-- Start of Material for the task --

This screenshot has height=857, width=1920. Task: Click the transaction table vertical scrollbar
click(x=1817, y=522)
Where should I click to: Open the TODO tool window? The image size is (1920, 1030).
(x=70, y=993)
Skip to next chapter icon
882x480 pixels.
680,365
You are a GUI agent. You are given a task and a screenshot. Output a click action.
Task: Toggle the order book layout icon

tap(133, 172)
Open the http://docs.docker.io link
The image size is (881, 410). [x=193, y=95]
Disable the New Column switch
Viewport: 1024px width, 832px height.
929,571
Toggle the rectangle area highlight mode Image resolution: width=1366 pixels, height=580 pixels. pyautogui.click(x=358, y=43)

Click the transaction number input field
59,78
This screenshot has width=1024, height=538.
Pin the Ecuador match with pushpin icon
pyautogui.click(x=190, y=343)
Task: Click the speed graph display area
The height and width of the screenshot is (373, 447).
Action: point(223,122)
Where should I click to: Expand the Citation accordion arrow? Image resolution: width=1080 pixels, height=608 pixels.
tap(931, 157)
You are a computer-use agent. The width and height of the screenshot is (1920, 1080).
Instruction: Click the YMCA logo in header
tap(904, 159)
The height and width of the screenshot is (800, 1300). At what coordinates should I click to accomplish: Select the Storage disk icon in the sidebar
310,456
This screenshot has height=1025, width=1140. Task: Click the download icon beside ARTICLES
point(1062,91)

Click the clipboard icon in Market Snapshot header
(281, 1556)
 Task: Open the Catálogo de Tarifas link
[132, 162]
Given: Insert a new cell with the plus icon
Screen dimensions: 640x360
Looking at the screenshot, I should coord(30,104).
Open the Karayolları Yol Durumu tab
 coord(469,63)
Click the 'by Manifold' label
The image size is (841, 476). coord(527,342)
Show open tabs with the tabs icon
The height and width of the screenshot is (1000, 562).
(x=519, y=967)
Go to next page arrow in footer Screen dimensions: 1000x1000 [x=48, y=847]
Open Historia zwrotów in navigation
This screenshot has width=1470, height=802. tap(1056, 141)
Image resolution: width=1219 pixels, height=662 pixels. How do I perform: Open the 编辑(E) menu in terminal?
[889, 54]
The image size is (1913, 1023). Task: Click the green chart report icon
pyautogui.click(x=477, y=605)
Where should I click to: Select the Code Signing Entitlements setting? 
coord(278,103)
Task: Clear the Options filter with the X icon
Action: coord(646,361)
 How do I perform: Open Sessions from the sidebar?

-- End of Material for the task --

= Stated task =
Could you retype all of the data above, line for line, with no changes?

= Expected output =
This screenshot has height=857, width=1920. Task: Click the transaction table vertical scrollbar
click(x=1817, y=522)
Where should I click to: Open the TODO tool window? The image size is (1920, 1030).
(x=70, y=993)
Skip to next chapter icon
882x480 pixels.
680,365
You are a GUI agent. You are given a task and a screenshot. Output a click action.
Task: Toggle the order book layout icon

tap(133, 172)
Open the http://docs.docker.io link
The image size is (881, 410). [x=193, y=95]
Disable the New Column switch
Viewport: 1024px width, 832px height.
929,571
Toggle the rectangle area highlight mode Image resolution: width=1366 pixels, height=580 pixels. pyautogui.click(x=358, y=43)

Click the transaction number input field
59,78
This screenshot has width=1024, height=538.
Pin the Ecuador match with pushpin icon
pyautogui.click(x=190, y=343)
Task: Click the speed graph display area
The height and width of the screenshot is (373, 447).
Action: point(223,122)
Where should I click to: Expand the Citation accordion arrow? Image resolution: width=1080 pixels, height=608 pixels.
tap(931, 157)
You are a computer-use agent. The width and height of the screenshot is (1920, 1080).
Instruction: Click the YMCA logo in header
tap(904, 159)
The height and width of the screenshot is (800, 1300). At what coordinates should I click to accomplish: Select the Storage disk icon in the sidebar
310,456
This screenshot has height=1025, width=1140. Task: Click the download icon beside ARTICLES
point(1062,91)

Click the clipboard icon in Market Snapshot header
(281, 1556)
 Task: Open the Catálogo de Tarifas link
[132, 162]
Given: Insert a new cell with the plus icon
Screen dimensions: 640x360
Looking at the screenshot, I should coord(30,104).
Open the Karayolları Yol Durumu tab
 coord(469,63)
Click the 'by Manifold' label
The image size is (841, 476). coord(527,342)
Show open tabs with the tabs icon
The height and width of the screenshot is (1000, 562).
(x=519, y=967)
Go to next page arrow in footer Screen dimensions: 1000x1000 [x=48, y=847]
Open Historia zwrotów in navigation
This screenshot has width=1470, height=802. tap(1056, 141)
Image resolution: width=1219 pixels, height=662 pixels. How do I perform: Open the 编辑(E) menu in terminal?
[889, 54]
The image size is (1913, 1023). Task: Click the green chart report icon
pyautogui.click(x=477, y=605)
Where should I click to: Select the Code Signing Entitlements setting? 
coord(278,103)
Task: Clear the Options filter with the X icon
Action: coord(646,361)
 How do I perform: Open Sessions from the sidebar?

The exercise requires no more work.